Speaking at the Fed's annual Jackson Hole central bank meeting on Aug. 25, Powell welcomed signs of a balancing market but said further progress was needed.

On Tuesday, he got some good news in this regard, with the Labor Department reporting that job openings fell to 8.83 million in July, the lowest level in more than two years but still well above pre-pandemic levels.

With the August non-farm payrolls report set up to be released on Friday, the Fed chairman will have more up-to-date insights into the labor market. The median forecast of economists polled by foreign media showed that nonfarm payrolls growth in August is expected to slow to 170,000 from 187,000 in July, although August data may be affected by the Hollywood actor strike.

Temporary worker data has been a leading indicator of the labor market

Historically, temp worker data has been a leading indicator of where the labor market is headed: they are the first jobs to be added when demand rises, and the easiest to lay off workers when economic growth slows.

On the surface, this is worrying. Aside from the pandemic, temporary employment has fallen for six consecutive months this year, the longest decline since the 2007-09 financial crisis. Jonas Prising, CEO of ManpowerGroup, a global staffing agency, said: "Our industry is clearly entering a recessionary environment".

But he believes the U.S. is roughly 50 percent likely to avoid a full-blown economic contraction. Because hiring and wage growth have fallen more slowly than he expected, companies have had trouble recruiting people after the pandemic, and they have been inclined to retain employees. "As long as employers decide to retain their employees, we have the potential to see a controlled decline and a soft landing in the economy," Prising said.

Tom Gimbel, CEO of Chicago-based LaSalle Network Inc., said today's labor market reminds him of 2017 and 2018, when demand for workers was steady but didn't break records. "I don't think there's a full-blown recession," he said.

Leading indicators issue another recession warning! Executives object: It means a soft landing!
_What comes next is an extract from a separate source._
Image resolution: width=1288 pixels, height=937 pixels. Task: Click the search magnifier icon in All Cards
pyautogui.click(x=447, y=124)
The signal is not yet clear

Stacy McCoy, vice president of research and insight at HR agency EmployBridge, said the fact that a decline in the number of temporary workers isn't always a clear indicator that a recession is coming. Although the unemployment rate continues to fall, employment in the sector declined in 2019.
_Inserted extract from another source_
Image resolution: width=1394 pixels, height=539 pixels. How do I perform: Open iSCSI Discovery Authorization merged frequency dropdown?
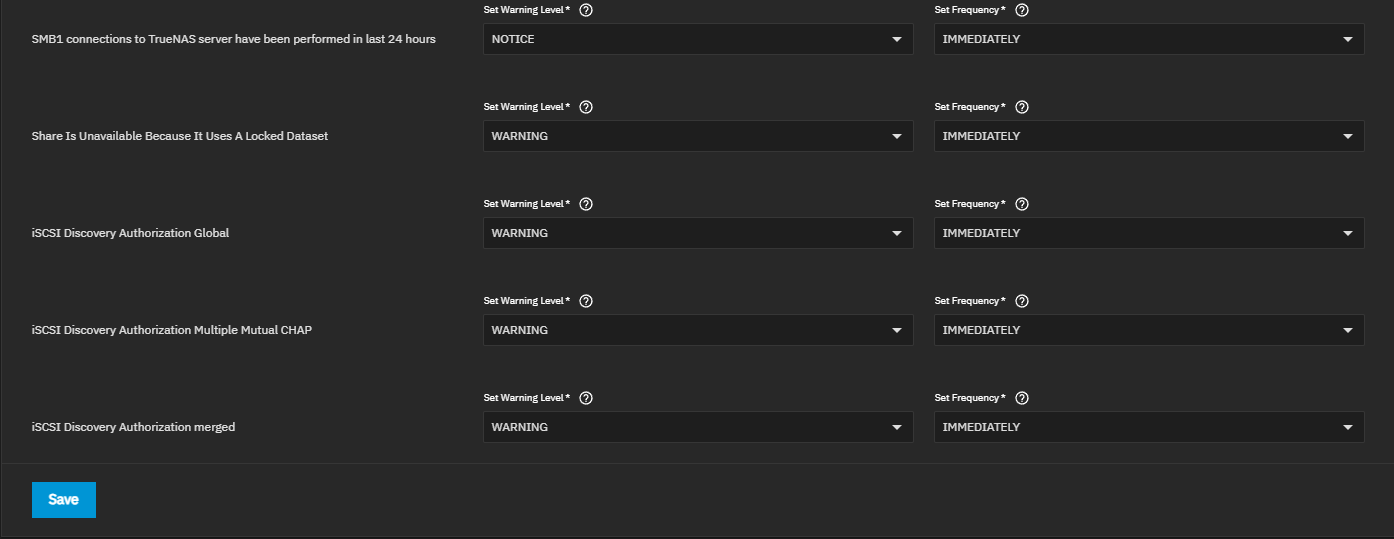click(x=1148, y=427)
McCoy said the sluggish number of temporary employment could be a sign that workers are asking for full-time work rather than accepting less precarious temporary jobs. While the U.S. has lost about 205,000 temporary jobs since its peak in March 2022, most of them appear to have switched to full-time jobs, she said. McCoy said:

"Therefore, the weakness of the temporary worker data is not a sign of impending trouble, but is fully consistent with the tight labor market conditions."
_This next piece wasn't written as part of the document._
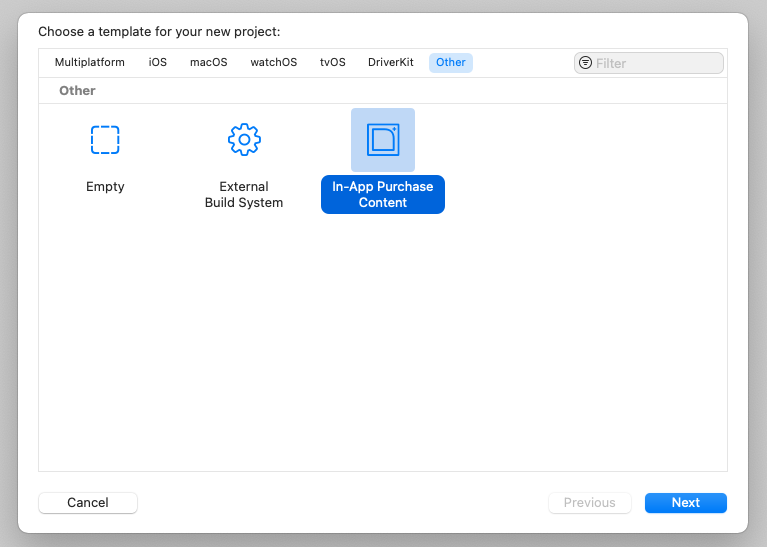Focus the Filter text field
The height and width of the screenshot is (547, 767).
point(649,63)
Nela Richardson, chief economist at payroll management firm Automatic Data Processing Inc., among others, believes that the labor market is returning to some extent to normal after experiencing the wild swings during the pandemic. "After two extraordinary years of growth associated with economic recovery, we are moving towards more sustainable growth in wages and jobs as the impact of the pandemic fades," she said.

On Wednesday, ADP data, known as the "small non-farmer," showed that U.S. companies added the lowest number of jobs in August as the hiring boom in the leisure and hospitality sectors faded.

The weekly Human Resources Employment Index, compiled by the American Workforce Association, shows a recent recovery after a traditional summer downturn and a downward trend earlier this year. Wahlquist said:

"When I talk to CEOs of HR companies in most industries, they're all optimistic about the fourth quarter, and from what we've seen so far, the U.S. economy seems to have achieved a soft landing."